GEOM: Energy-annotated molecular conformations for property prediction and molecular generation

Simon Axelrod,Rafael Gomez-Bombarelli
DOI: https://doi.org/10.48550/arXiv.2006.05531
2022-02-10
Abstract:Machine learning (ML) outperforms traditional approaches in many molecular design tasks. ML models usually predict molecular properties from a 2D chemical graph or a single 3D structure, but neither of these representations accounts for the ensemble of 3D conformers that are accessible to a molecule. Property prediction could be improved by using conformer ensembles as input, but there is no large-scale dataset that contains graphs annotated with accurate conformers and experimental data. Here we use advanced sampling and semi-empirical density functional theory (DFT) to generate 37 million molecular conformations for over 450,000 molecules.
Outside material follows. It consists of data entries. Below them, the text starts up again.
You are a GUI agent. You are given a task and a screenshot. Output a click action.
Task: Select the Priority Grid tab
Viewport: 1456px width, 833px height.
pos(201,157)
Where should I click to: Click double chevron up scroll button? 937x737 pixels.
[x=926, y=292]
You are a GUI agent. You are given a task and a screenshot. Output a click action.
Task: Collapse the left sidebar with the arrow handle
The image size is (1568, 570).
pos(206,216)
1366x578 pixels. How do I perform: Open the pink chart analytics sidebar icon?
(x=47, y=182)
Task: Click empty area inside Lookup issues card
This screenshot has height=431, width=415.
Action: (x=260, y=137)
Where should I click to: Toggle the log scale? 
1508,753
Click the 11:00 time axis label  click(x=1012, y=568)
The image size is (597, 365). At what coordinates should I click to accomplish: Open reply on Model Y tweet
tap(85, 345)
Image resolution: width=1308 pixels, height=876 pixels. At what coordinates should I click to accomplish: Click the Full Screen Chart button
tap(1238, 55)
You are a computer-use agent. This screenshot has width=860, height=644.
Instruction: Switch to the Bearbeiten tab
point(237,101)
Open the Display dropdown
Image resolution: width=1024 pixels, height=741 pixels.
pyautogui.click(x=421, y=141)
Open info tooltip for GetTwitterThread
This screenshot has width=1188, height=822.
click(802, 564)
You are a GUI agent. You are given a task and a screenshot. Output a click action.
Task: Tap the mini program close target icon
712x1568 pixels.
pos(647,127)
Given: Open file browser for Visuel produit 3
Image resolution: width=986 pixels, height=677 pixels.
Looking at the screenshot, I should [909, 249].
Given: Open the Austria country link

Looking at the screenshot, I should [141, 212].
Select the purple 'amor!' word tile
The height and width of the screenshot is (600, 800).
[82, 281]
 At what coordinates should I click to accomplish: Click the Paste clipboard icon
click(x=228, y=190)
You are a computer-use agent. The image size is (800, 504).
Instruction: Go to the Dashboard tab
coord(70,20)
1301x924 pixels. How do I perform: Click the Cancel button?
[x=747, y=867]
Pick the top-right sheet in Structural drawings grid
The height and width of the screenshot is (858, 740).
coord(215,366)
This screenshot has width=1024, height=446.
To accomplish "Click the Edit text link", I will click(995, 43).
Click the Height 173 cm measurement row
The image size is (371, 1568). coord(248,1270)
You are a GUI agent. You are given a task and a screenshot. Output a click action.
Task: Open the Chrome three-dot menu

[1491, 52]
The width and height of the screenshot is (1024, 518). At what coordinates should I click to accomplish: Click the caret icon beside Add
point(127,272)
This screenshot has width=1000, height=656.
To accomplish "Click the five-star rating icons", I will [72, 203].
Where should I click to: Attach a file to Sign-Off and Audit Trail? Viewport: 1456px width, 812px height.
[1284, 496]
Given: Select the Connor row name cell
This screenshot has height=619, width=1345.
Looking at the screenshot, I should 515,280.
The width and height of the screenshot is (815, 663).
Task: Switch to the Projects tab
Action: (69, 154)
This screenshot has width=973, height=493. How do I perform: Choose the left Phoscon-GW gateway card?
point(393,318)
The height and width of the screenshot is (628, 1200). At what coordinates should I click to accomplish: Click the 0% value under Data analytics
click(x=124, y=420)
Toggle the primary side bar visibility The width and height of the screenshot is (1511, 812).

The Geometric Ensemble Of Molecules (GEOM) dataset contains conformers for 133,000 species from QM9, and 317,000 species with experimental data related to biophysics, physiology, and physical chemistry. Ensembles of 1,511 species with BACE-1 inhibition data are also labeled with high-quality DFT free energies in an implicit water solvent, and 534 ensembles are further optimized with DFT. GEOM will assist in the development of models that predict properties from conformer ensembles, and generative models that sample 3D conformations.
Computational Physics,Machine Learning
What problem does this paper attempt to address?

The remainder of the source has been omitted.